Jeudi 6 juin
Charlotte
J’attrape mon sac à main sur le siège passager et les croissants achetés à la boulangerie du village, quitte ma voiture et remonte l’allée des Chablot. Même de ce côté de la maison tout est parfait. Aucunes mauvaises herbes, un gazon comparable à celui d’un terrain de golf, le tuyau d’arrosage parfaitement rangé, enroulé aussi bien qu’un neuf, les vélos alignés sur le côté du garage, aucune toile d’araignée dans les angles… c’est pas possible, Julie doit passer sa vie à nettoyer.
Je sonne et la porte s’ouvre presque immédiatement.
— Charlotte, je suis contente de te voir. Entre.
Il me semble que ses joues ont rosi en me voyant, mais ça doit être mon imagination. Je fais mine de retirer mes tongs alors qu’elle m’en empêche.
— J’ai installé la terrasse, on sera mieux dehors, je pense. Garde tes chaussures, je n’ai pas encore balayé les dalles.
— Parce que… tu balaies la terrasse ?
— Oui, tu sais avec les feuilles, les fleurs fanées et les miettes laissées par les enfants lors des repas… Mais ce matin, j’ai pas encore eu le temps.
— Y a pas besoin de faire tant de chichis pour moi, tu sais.

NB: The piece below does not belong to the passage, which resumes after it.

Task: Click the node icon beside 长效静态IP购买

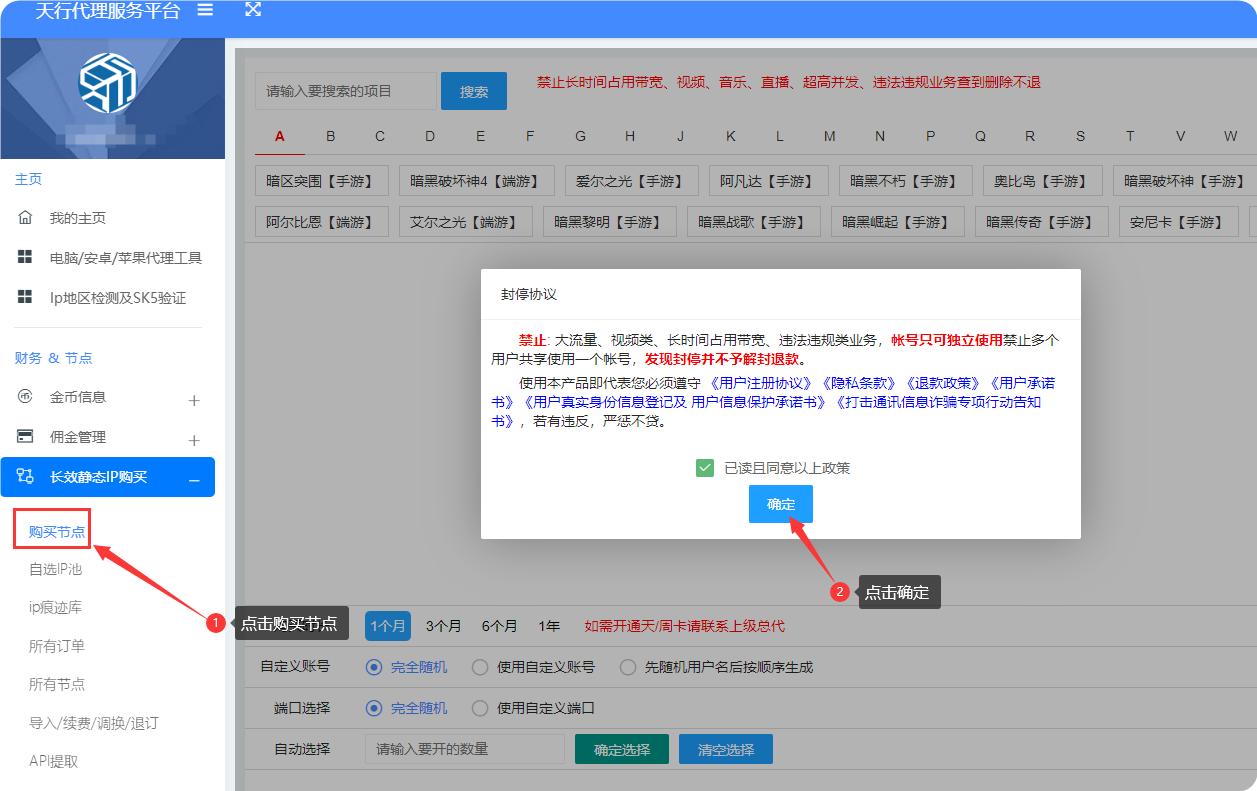Action: point(26,477)
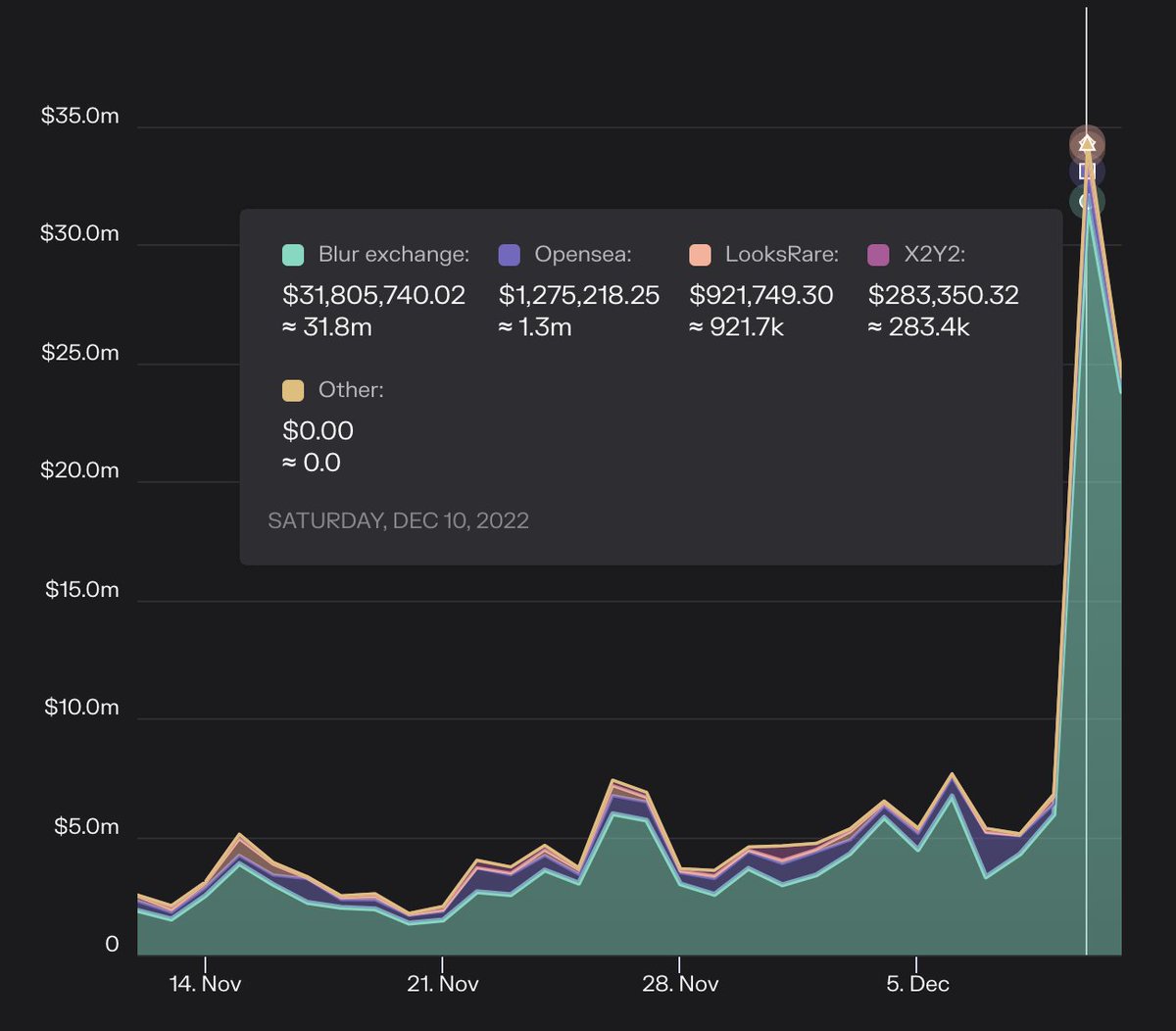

Julie éclate de rire en disant :
— Je le fais tous les jours, Charlotte. C’est plus pour Tim que pour toi, me confie-t-elle en me faisant un clin d’œil.

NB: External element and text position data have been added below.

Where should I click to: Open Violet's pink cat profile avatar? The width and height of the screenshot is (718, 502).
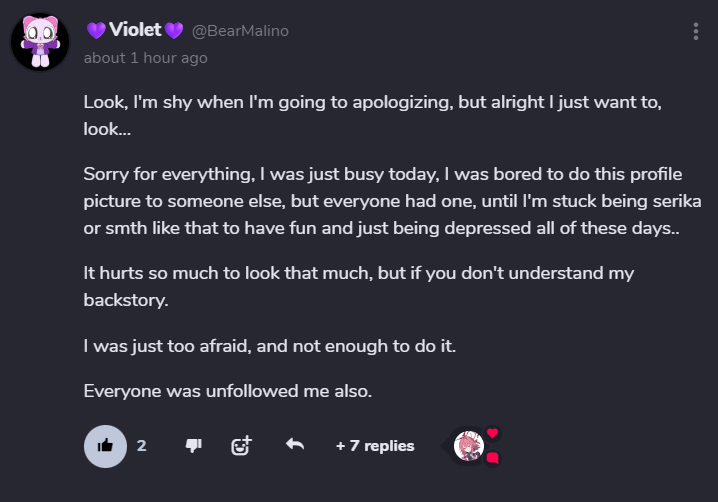pos(40,42)
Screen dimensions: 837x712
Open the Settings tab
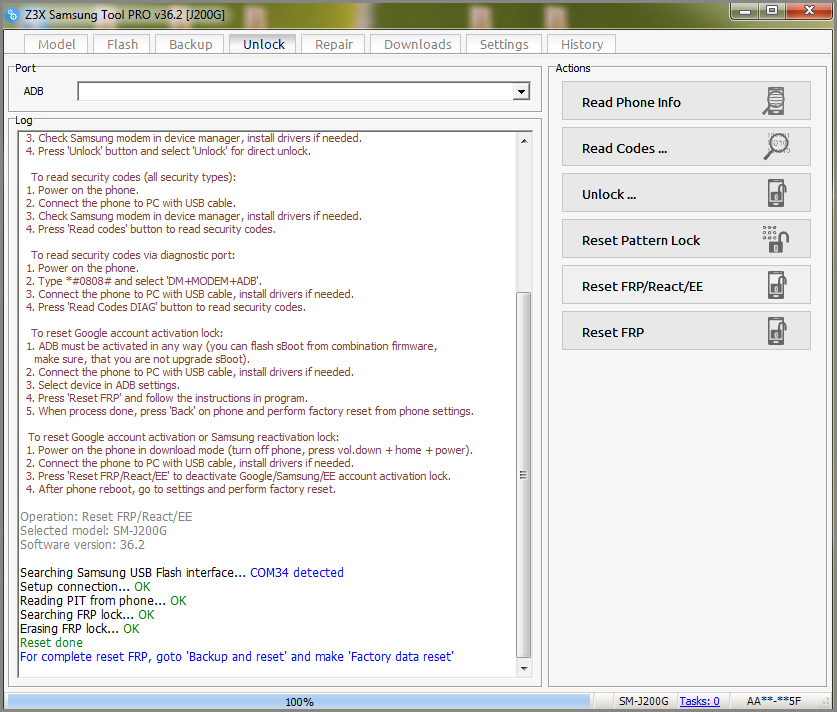[503, 44]
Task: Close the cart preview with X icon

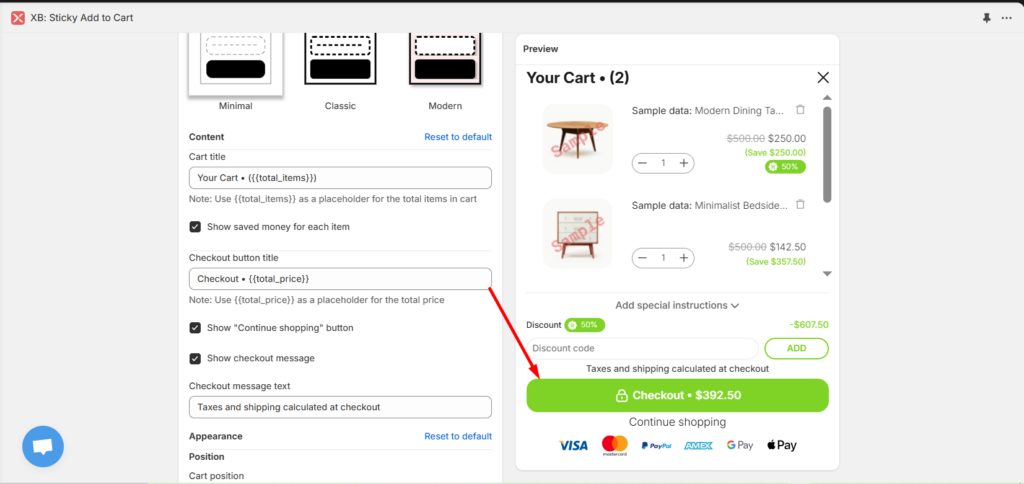Action: (823, 77)
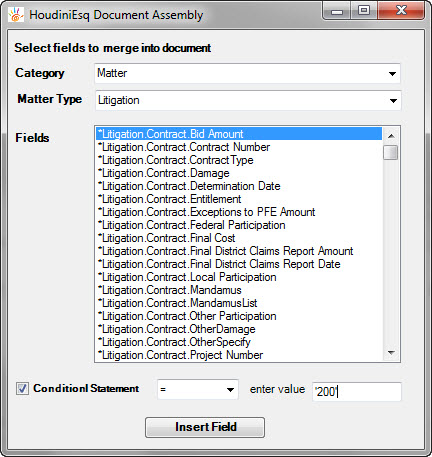The width and height of the screenshot is (432, 457).
Task: Toggle the Conditional Statement checkbox
Action: click(x=22, y=389)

J’en reviens pas. Tous les jours ? Punaise… y en a qui ont du temps à perdre. Une fois par semaine et encore… juste avant la venue des amis ou après le passage de la tondeuse pour éviter d’en mettre partout c’est largement suffisant. Surtout qu’au moindre coup de vent, tout est à refaire.

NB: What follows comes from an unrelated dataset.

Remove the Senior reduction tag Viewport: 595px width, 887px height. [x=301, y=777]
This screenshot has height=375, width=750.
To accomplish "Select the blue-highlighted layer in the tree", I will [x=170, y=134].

Je manque de réaction alors que Julie continue sa tirade sur ses habitudes de nettoyage. Faut vite que je change de sujet, parce que parler serpillère… moi ça ne me fait pas rêver.
Julie
Je sens mes joues rougir et mes mains trembler.
J’ai embrassé son mari ! Cette image me hante depuis mardi… non depuis le premier baiser. Mais si j’avais réussi à excuser le premier écart, le second, beaucoup plus assumé me rend totalement fébrile ce matin. Parler du ménage et de Tim avec ses exigences me semblent être une bonne idée, même si je vois que Charlotte n’adhère pas vraiment.
— Tu prends un petit café ou plutôt un allongé ?
Sans réponse de sa part, je me retourne et la découvre les bas ballants au milieu du salon alors que j’étais déjà sur la terrasse. Je souris, reviens vers elle et répète :
— Tu veux un café ? Ou tu préfères autre chose ?
— Café… volontiers.
Une fois près de la table, elle tire une chaise, dépose les croissants sur la table et son sac à ses pieds. Je sors une assiette que je place sur le plateau déjà préparé, ajoute la cafetière italienne chaude et remplie du précieux nectar et rejoins Charlotte sur la terrasse.
— Le soleil n’est pas encore trop chaud à cette heure, mais tu aimerais que j’installe le parasol ?
Elle secoue la tête, expliquant qu’elle adore la chaleur des rayons. Celui du matin est celui qui la fait le moins rougir.
— Je suis repartie avec un beau coup de soleil, dimanche, rigole-t-elle.
Je la remercie pour les croissants, dépose une serviette devant elle et lui demande si elle aimerait plutôt une assiette.